A next-generation vehicle driving simulator has been developed by AB Dynamics, which is intended to reduce development times and costs. According to the company, the ‘advanced Vehicle Driving Simulator’ (aVDS) offers reduced latency and increased frequency response compared to alternative systems, which allows more test, development and calibration tasks to be completed without a prototype vehicle.
“With a proliferation of new models and new technologies, pressure on time and budgets continues to grow. Vehicle dynamics simulators help to address these challenges by providing engineers with the physical experience of driving a vehicle but in the repeatable environment of a laboratory,” stated Dr Adrian Simms, business manager for laboratory test systems at AB Dynamics.
“Until now, the range of applications has been constrained by the physics of the motion platform, which has generally limited simulator use to human machine interface and ergonomic studies. The high performance required for vehicle dynamics applications has not been available,” added Simms.
“Our new approach advances performance to a degree that allows much more to be achieved, extending the range of applications into many other functions that would traditionally have required a prototype vehicle,” continued Simms. “We believe that this is the first system to offer a high-resolution, fully-representative driving experience, making it the first true vehicle driving simulator.”
How the technology works
The simulator uses a motion platform and motion control techniques designed by Williams in its Formula 1 operations, with immersive digital content provided by software supplier, rFpro.
According to AB Dynamics, by providing precise on-time cueing (audio, visual, haptic and vestibular), the aVDS immerses the driver in the experience, creating the impression of driving. A high excursion capability ensures plenty of travel for effective motion cueing, enhancing the impression of changes in speed and direction. Low latency ensures that all the driver’s senses are cued at precisely the right time. As well as increasing the realistic feel of the drive, this also helps to eliminate motion sickness that can be felt in some systems.
The company adds that the unique arrangement of the motion platform means that consistently high frequency response is achieved throughout the full range of travel. This ensures accurate simulation of vehicle attributes, including ride quality and steering feel, wherever the moving platform goes.

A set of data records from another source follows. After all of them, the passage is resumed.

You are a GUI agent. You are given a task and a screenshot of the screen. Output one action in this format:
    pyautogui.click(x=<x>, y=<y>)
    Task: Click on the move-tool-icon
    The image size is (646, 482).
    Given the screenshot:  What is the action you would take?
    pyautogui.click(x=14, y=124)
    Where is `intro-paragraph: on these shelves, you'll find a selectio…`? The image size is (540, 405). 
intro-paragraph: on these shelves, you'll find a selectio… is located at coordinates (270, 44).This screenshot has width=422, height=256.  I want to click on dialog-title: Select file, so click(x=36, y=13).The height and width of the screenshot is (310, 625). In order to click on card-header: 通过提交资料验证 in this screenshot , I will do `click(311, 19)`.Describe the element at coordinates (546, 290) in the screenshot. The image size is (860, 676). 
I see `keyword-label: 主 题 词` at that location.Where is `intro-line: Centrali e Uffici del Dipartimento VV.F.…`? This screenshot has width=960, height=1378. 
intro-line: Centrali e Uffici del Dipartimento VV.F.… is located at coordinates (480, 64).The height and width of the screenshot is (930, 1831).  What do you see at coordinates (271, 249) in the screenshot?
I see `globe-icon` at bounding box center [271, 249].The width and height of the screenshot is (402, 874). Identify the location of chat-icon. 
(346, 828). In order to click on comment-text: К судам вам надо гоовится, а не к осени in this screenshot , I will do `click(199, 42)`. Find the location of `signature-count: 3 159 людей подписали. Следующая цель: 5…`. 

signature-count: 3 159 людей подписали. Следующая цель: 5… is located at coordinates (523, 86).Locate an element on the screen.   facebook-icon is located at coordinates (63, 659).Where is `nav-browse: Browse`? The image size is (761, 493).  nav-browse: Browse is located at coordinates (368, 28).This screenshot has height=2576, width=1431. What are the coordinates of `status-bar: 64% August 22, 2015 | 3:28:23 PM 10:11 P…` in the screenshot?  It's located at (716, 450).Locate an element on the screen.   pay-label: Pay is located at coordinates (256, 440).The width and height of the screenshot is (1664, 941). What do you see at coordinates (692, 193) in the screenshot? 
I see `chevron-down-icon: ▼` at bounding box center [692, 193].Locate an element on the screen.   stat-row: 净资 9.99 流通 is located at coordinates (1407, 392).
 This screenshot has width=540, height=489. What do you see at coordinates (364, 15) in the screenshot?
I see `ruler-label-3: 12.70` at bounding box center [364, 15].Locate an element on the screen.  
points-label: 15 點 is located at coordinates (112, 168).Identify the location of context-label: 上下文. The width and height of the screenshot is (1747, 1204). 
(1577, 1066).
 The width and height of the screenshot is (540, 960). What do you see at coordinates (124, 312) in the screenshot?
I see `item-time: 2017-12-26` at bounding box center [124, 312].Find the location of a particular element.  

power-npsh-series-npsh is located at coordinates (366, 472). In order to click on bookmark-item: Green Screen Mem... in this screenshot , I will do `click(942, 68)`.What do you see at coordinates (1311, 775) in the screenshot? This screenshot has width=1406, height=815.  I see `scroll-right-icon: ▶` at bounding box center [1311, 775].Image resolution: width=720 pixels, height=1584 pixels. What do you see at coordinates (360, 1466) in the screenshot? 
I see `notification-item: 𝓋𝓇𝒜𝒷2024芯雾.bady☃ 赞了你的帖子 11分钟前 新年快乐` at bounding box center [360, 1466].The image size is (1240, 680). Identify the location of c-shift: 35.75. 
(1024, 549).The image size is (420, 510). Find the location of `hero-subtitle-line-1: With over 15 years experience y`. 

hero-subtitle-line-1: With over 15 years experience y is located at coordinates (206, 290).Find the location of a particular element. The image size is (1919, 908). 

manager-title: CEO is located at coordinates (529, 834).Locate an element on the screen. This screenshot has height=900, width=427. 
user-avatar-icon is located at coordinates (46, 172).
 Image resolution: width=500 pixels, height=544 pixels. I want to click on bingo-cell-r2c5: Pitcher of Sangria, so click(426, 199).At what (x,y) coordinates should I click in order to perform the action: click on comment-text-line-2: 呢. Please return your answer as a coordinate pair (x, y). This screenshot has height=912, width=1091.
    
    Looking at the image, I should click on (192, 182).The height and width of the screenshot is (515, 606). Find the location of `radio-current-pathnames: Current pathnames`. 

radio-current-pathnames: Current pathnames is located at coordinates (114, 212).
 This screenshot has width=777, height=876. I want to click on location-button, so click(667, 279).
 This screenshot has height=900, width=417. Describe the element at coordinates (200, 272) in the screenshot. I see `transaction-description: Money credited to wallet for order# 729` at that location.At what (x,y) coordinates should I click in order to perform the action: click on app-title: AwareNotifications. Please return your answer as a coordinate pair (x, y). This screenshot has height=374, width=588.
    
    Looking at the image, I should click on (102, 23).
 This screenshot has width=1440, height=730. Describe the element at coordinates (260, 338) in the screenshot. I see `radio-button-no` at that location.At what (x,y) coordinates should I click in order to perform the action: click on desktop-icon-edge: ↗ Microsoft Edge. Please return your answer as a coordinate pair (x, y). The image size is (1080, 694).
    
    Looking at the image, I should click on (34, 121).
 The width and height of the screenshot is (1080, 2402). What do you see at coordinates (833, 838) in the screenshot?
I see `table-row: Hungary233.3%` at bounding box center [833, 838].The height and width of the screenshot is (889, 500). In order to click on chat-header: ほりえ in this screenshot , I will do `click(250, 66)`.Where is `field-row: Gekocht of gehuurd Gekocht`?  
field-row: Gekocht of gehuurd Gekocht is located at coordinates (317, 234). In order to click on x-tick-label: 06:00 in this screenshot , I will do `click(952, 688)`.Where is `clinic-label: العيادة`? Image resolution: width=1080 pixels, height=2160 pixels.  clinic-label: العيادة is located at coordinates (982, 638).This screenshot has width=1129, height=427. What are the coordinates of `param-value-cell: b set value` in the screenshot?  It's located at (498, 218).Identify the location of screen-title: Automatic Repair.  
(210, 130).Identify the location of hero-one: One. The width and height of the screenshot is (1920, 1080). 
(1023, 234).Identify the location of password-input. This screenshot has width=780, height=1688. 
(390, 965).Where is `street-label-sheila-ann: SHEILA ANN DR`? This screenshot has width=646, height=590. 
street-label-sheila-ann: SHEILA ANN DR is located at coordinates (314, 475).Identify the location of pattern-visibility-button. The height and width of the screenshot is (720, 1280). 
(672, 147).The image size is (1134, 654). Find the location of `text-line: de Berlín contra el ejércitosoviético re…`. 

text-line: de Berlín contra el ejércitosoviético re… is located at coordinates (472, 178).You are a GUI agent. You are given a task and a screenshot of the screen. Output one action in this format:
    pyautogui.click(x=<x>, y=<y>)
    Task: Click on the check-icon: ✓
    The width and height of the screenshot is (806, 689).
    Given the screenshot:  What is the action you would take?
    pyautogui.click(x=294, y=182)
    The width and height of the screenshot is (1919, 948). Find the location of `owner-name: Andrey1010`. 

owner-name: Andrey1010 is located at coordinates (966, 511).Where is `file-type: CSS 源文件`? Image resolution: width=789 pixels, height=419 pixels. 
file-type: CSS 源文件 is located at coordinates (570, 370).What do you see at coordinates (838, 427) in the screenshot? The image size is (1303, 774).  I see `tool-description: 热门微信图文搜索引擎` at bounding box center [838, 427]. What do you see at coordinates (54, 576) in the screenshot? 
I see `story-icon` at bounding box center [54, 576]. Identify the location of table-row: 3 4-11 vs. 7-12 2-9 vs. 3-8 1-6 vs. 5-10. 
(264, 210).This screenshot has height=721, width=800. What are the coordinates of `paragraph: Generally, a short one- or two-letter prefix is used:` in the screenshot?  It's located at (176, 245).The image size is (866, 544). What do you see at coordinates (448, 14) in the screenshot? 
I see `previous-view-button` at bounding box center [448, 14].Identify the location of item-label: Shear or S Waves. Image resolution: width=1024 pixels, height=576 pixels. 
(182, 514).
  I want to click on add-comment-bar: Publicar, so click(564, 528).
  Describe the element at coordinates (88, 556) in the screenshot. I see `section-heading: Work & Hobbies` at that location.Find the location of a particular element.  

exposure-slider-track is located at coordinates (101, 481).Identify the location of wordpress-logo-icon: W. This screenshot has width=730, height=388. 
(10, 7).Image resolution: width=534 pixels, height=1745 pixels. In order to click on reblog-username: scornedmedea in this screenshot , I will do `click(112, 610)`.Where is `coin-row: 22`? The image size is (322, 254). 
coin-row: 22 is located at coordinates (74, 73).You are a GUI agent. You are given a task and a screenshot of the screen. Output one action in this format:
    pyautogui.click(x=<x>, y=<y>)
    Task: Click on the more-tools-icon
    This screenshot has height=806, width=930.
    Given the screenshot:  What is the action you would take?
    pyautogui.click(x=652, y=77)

According to AB Dynamics, there are problems with rival systems. For example, where a hexapod architecture is used, impressive travel in one axis can hide limited excursion in combined directions. Systems with additional mechanisms to overcome this inherent limitation will have higher mass and inertia, which is detrimental to the simulator’s performance.
The AB Dynamics system solves these problems by mounting a vehicle cockpit on four identical ‘wedge’ actuator modules mounted on two parallel rails. Quiet and lightweight linear motors control both the height of the platform on the wedge and the position of the wedge on the rail. The platform is cleverly designed with angled sides. It is moved backwards and forwards by changing the distance between the wedges on each rail. Turning the platform is achieved by moving the front and rear actuator pairs in opposite directions along the rails. Heave, pitch and roll are controlled by moving the wedges independently to lift or lower the platform at each corner.
A large radius screen wraps around the installation to provide an immersive driving environment. Software from rFpro provides high definition graphics and audio, including high frequency input to replicate measured road textures. A library of rFpro proving ground and public road models already exists and can be supplemented with bespoke LIDAR scans of test routes. The rFpro software wraps around all the mainstream vehicle modelling tools and integrates programmable traffic modules, including additional robot or human drivers occupying the same environment, making it ideal for the development of ADAS.
The high payload capability allows a full vehicle front-end and cockpit module to be mounted on the motion platform, or alternatively a carbon composite cockpit can be specified.
AB Dynamics’ CTO, Dr Stephen Neads, stated the aVDS is the first step in a vision that will bridge the gap between objective and subjective testing, and which provides a link between computer-based simulation, laboratory-based simulation and whole vehicle testing both in the laboratory and on the test track. “The aVDS works very effectively as a stand-alone product, but can also be the central tool in a suite of test and development systems that increase correlation, reduce timescales and simplify development programs.”